TASK DESCRIPTION: Rewrite the section of the passage on filename lookup that starts with "callback (since we" and goes on through "in non-lazy mode.", changing every "lookup" in it to "path walk".

FWIW, at that point I'm starting to seriously look into a primitive
that would take the usual dfd+name+flags and (path x inode x bool -> int)
callback (since we don't have closures, it'd have to be
int filename_apply(int dfd, struct filename *name, unsigned flags,
int (*act)(struct path *path,
struct inode *inode,
bool may_block,
void *ctx),
void *ctx);
) with lookup done and if it ends up at something positive, act() called
for it. If we end up reaching the very end in RCU mode, act() gets called
with false as the third argument, _without_ dropping rcu_read_lock() or
grabbing references. It may return -ECHILD, in which case we'll unlazy
and call it again with may_block being true; if it does *not* return
-ECHILD, we'll check for mount lock and d_seq still being valid. If they
are, we are done, if not - restart the lookup from scratch in non-lazy mode.
Basically, that's your "could we get stat(2) without ever dirtying
anything shared?" thing, except that it's might be applicable to some of the
getxattr(), statfs(), access(), listxattr() and readlink() as well.

RECORD EXTRACTS:
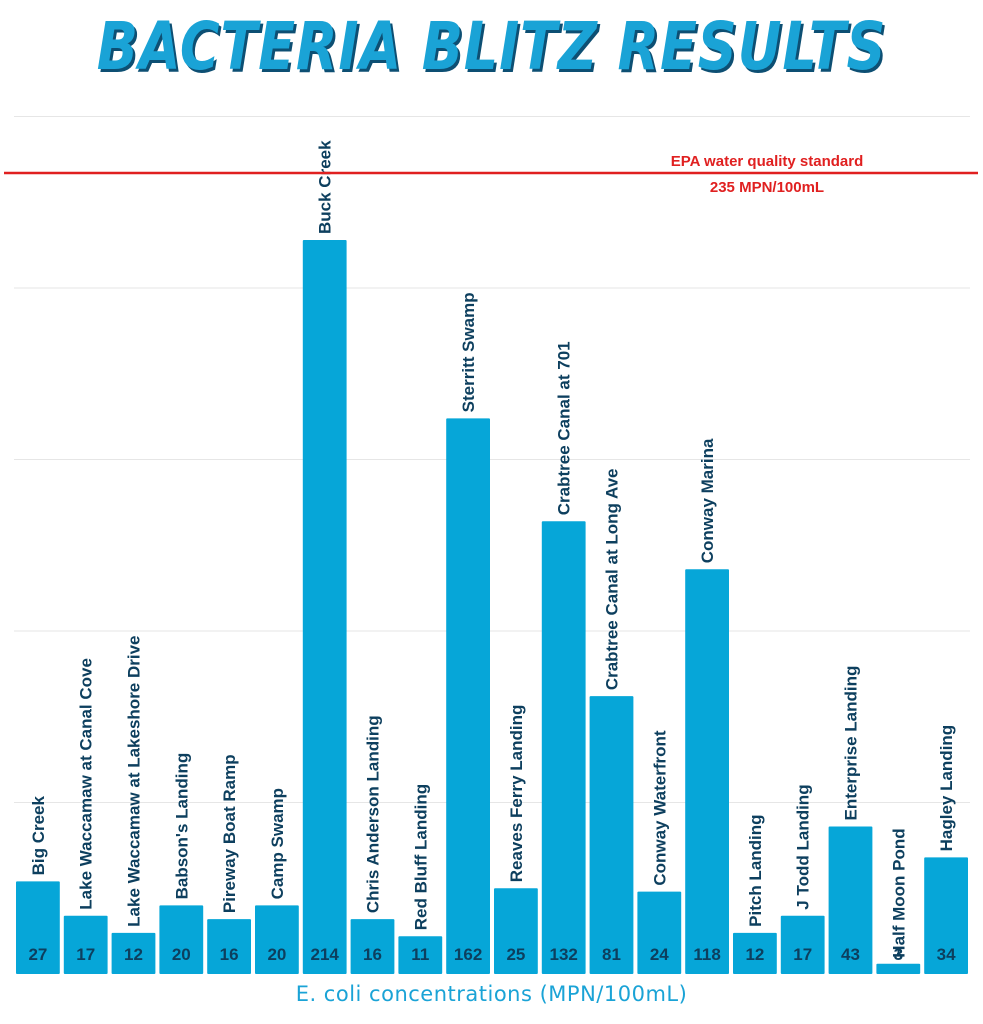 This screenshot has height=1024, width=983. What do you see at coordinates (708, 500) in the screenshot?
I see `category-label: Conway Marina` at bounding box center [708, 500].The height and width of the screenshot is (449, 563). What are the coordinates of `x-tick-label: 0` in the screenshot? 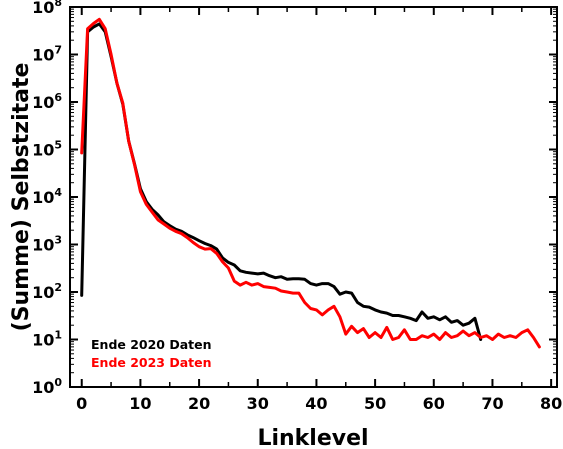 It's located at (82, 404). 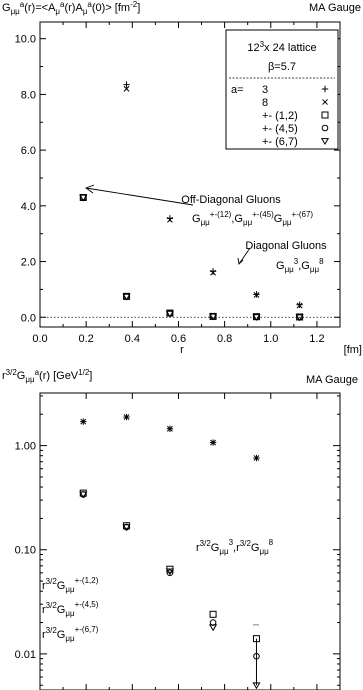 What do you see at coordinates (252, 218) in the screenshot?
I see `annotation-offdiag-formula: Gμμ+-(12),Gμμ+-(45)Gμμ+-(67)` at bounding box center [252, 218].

SOLUTION:
callback (since we don't have closures, it'd have to be
int filename_apply(int dfd, struct filename *name, unsigned flags,
int (*act)(struct path *path,
struct inode *inode,
bool may_block,
void *ctx),
void *ctx);
) with path walk done and if it ends up at something positive, act() called
for it. If we end up reaching the very end in RCU mode, act() gets called
with false as the third argument, _without_ dropping rcu_read_lock() or
grabbing references. It may return -ECHILD, in which case we'll unlazy
and call it again with may_block being true; if it does *not* return
-ECHILD, we'll check for mount lock and d_seq still being valid. If they
are, we are done, if not - restart the path walk from scratch in non-lazy mode.